Tuesday, May 27, 2008
Tom Swifties
"What is a Tom Swifty?" he asked ignorantly. Today's younger generation have never heard of these adverbial puns. To educate them I give you the following.
"Pass me the shellfish," said Tom crabbily.
"Can I go looking for the Grail again?" Tom requested.
"I unclogged the drain with a vacuum cleaner," Tom said succinctly.
A Tom Swifty (or Tom Swiftie) is a phrase in which a quoted sentence is linked by a pun to the manner in which it is attributed.
"I might as well be dead," Tom croaked.
"They had to amputate them both at the ankles," Tom said defeatedly.

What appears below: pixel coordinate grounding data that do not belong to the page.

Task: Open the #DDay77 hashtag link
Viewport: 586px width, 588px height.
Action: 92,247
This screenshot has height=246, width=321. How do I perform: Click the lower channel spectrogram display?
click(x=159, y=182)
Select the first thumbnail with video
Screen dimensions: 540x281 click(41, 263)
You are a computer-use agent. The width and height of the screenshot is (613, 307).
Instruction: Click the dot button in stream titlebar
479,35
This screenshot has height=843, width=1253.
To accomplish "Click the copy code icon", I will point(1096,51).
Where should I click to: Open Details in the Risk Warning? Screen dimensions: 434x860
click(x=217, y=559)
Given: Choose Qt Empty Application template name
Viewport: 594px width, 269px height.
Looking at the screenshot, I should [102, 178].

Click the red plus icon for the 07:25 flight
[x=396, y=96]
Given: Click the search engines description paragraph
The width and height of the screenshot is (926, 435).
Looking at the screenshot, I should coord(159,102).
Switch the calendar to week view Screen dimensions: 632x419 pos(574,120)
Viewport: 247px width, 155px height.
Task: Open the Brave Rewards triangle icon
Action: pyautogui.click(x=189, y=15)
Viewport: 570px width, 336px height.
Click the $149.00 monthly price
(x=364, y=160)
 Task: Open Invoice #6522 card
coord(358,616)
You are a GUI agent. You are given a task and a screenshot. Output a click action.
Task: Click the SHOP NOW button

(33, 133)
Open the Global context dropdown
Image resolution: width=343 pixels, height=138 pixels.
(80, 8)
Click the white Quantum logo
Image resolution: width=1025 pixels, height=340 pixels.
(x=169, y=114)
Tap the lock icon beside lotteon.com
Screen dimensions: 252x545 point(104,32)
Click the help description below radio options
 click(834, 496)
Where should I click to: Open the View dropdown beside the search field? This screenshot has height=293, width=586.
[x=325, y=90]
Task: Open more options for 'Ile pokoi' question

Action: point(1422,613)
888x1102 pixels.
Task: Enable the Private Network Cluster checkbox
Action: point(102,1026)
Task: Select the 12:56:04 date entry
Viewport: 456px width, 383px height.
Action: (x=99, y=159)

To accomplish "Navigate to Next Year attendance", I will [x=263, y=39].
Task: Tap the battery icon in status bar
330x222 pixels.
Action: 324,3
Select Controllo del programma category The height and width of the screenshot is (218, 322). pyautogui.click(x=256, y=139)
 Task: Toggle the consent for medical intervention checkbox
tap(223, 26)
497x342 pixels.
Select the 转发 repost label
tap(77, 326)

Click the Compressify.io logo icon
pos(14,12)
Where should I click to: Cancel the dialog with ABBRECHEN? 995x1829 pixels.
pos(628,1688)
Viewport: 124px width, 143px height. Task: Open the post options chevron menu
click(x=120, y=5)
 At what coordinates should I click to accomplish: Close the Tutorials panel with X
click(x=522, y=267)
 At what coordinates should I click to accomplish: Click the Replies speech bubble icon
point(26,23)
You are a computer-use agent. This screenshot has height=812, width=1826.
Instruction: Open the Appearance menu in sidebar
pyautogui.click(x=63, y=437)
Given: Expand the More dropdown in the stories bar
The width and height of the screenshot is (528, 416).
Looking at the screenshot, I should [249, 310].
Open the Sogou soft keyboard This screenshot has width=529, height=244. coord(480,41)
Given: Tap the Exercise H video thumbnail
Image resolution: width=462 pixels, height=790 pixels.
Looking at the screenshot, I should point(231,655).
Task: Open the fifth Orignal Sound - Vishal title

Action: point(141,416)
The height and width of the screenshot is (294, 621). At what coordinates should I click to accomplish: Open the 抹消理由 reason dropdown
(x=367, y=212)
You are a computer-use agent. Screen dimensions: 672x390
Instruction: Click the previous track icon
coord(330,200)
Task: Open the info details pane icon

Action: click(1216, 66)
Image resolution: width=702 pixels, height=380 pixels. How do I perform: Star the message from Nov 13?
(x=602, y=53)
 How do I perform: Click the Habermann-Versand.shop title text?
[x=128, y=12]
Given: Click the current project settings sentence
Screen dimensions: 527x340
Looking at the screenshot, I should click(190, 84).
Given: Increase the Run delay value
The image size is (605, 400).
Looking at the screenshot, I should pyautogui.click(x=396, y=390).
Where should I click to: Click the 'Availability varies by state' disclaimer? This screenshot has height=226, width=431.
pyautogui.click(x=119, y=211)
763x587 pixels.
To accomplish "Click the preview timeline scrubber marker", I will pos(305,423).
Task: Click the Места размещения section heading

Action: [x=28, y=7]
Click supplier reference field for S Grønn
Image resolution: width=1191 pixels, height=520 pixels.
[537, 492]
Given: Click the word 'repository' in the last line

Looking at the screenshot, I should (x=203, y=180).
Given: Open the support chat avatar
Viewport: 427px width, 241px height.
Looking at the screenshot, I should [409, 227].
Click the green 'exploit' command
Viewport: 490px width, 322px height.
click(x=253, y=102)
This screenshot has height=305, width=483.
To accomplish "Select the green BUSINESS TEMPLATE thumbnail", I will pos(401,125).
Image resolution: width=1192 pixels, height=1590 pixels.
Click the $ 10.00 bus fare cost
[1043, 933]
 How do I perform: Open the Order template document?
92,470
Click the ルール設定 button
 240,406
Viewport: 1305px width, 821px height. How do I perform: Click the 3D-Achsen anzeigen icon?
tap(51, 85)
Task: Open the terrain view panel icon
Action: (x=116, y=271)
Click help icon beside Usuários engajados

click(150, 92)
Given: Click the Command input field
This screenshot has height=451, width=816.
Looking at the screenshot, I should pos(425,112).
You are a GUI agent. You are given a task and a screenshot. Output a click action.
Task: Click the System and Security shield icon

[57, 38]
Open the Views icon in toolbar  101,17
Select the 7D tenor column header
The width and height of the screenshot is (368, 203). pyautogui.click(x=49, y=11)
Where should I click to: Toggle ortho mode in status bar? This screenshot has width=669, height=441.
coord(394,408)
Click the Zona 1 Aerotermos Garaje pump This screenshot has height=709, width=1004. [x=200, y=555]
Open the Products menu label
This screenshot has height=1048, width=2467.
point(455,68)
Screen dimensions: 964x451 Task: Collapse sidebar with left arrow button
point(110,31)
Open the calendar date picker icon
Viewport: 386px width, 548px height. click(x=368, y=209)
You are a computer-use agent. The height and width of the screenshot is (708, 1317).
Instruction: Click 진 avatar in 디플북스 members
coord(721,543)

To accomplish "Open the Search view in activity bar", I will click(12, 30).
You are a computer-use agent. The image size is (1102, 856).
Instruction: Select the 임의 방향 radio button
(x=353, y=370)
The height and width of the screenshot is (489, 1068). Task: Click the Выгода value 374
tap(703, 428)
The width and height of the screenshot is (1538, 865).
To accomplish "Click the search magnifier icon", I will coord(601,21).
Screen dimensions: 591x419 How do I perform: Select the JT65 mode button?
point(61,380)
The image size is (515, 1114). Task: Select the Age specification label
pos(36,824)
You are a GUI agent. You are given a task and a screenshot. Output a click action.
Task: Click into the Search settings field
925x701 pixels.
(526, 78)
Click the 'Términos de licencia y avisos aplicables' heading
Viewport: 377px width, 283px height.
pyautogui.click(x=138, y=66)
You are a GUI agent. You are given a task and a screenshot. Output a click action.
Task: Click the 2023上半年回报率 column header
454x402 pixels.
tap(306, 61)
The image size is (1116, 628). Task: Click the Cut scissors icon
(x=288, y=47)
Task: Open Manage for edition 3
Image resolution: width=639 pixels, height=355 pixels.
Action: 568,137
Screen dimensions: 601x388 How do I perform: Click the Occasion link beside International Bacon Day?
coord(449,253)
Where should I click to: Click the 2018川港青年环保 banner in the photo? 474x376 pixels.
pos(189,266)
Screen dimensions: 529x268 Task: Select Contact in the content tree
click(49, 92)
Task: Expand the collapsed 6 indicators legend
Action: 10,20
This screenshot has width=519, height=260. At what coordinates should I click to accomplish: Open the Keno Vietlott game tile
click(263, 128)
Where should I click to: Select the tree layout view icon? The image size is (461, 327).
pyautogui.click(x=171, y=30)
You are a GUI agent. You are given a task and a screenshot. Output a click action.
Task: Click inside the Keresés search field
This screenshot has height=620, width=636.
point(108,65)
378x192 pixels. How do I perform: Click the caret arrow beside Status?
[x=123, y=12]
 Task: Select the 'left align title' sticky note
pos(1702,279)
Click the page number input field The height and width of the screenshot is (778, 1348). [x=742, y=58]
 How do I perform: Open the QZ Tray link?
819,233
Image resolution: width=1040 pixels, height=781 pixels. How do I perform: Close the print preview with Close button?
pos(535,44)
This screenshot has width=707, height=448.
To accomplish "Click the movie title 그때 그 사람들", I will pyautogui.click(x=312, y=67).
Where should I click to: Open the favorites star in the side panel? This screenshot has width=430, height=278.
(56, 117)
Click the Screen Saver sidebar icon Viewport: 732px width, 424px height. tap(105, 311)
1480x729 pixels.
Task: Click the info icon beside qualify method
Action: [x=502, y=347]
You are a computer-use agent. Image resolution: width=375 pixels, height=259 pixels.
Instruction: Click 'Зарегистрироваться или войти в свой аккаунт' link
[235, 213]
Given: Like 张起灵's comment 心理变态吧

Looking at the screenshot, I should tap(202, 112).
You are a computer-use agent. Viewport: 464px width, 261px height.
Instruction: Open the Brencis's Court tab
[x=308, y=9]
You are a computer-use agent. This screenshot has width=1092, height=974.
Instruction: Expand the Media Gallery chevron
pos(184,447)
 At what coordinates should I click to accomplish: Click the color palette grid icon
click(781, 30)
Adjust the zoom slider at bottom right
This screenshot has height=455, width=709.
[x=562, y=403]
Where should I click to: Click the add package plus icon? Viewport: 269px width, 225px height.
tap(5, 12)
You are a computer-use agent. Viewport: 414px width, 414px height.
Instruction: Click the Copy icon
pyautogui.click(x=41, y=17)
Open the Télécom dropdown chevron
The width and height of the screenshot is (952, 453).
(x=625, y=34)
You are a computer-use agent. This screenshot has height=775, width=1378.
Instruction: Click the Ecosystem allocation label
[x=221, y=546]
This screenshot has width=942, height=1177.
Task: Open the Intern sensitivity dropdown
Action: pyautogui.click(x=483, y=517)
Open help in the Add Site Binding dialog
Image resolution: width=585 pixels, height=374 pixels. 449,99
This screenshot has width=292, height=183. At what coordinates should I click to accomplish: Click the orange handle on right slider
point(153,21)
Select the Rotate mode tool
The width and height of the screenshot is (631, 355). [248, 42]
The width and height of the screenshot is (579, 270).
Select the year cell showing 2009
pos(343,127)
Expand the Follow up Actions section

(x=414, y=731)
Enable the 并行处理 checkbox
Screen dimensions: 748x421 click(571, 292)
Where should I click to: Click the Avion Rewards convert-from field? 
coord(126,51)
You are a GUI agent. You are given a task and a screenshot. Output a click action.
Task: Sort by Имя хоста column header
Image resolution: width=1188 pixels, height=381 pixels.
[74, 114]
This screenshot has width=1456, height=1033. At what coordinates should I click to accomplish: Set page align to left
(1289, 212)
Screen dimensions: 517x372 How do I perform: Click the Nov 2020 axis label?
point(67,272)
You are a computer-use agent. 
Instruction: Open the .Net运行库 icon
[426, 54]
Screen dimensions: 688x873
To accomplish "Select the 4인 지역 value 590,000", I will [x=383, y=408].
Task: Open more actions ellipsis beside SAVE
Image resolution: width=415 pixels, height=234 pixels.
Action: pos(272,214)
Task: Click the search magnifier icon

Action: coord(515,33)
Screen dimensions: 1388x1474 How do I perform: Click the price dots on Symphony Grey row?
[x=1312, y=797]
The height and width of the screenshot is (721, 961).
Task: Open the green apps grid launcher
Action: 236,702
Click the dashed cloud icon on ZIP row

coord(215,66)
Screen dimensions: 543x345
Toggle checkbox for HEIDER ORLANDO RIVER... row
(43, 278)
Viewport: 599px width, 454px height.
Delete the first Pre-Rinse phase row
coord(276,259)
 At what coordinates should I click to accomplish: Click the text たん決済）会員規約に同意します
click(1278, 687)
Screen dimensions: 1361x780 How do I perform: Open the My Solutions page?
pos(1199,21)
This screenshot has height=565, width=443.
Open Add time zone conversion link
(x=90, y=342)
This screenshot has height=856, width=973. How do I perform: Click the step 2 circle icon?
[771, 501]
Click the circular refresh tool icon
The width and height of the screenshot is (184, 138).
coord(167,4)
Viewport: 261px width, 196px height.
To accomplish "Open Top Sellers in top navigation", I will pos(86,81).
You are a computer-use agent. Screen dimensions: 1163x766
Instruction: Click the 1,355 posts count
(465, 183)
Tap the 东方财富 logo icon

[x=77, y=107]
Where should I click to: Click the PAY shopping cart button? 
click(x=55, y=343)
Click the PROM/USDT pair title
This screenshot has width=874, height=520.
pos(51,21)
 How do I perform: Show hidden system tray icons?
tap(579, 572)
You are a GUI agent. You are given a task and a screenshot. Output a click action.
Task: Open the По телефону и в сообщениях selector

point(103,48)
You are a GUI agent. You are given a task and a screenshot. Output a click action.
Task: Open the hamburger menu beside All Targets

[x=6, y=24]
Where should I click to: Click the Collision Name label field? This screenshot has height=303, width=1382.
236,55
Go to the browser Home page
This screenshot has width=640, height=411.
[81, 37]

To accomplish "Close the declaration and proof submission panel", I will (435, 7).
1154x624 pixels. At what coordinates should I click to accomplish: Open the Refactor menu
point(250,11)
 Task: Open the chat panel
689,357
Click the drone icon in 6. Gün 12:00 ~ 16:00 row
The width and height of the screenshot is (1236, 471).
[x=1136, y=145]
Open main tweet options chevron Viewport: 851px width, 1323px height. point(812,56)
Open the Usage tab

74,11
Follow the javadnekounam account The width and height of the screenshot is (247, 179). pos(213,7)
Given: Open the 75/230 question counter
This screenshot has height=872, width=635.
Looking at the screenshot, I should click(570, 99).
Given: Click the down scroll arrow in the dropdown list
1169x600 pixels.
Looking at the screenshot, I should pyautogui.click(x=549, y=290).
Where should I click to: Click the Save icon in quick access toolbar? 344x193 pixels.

"Who discovered radium?" asked Marie, curiously.
As the examples illustrate, the standard syntax is for the quoted sentence to be first, followed by the description of the act of speaking. The hypothetical speaker is usually, by convention, called "Tom" (or "he" or "she"), unless some other name is needed for the pun (as in the Marie Curie example above).
The name comes from the Tom Swift series of books (1910–1993), similar in many ways to the better-known Hardy Boys and Nancy Drew series, and, like them, produced by the Stratemeyer Syndicate. In this series, the young scientist hero, Tom Swift, underwent adventures involving rocket ships, ray-guns and other things he had invented. A stylistic idiosyncrasy of at least some books in this series was that the author Victor Appleton (Edward Stratemeyer, Howard Garis, or others in Stratemeyer's employ) went to great trouble to avoid repetition of the unadorned word "said", preferring alternative verbs as well as heavy use of adverbs and phrases describing the manner or circumstances of speaking. Since many adverbs end in "ly" this kind of pun was originally called a Tom Swiftly, the prime example being "We must hurry," said Tom Swiftly. At some point, this kind of humor was called a Tom Swifty, and that name is now more prevalent.
"I've had my left and right ventricles removed," Tom said half-heartedly.
"I think my tires are bald," Tom said warily.
"I hate milking cows," Tom uttered.
"I put all my money into an IRA," Tom said interestedly.
"I don't think that leprechaun is telling the truth," Tom implied.
"I think that wasp is in pain," Tom bemoaned.
"I took out the trash," Tom said literally.
"This dinner is made from young calves," Tom revealed.
"I cut my dog's toenails too far," Tom said quickly.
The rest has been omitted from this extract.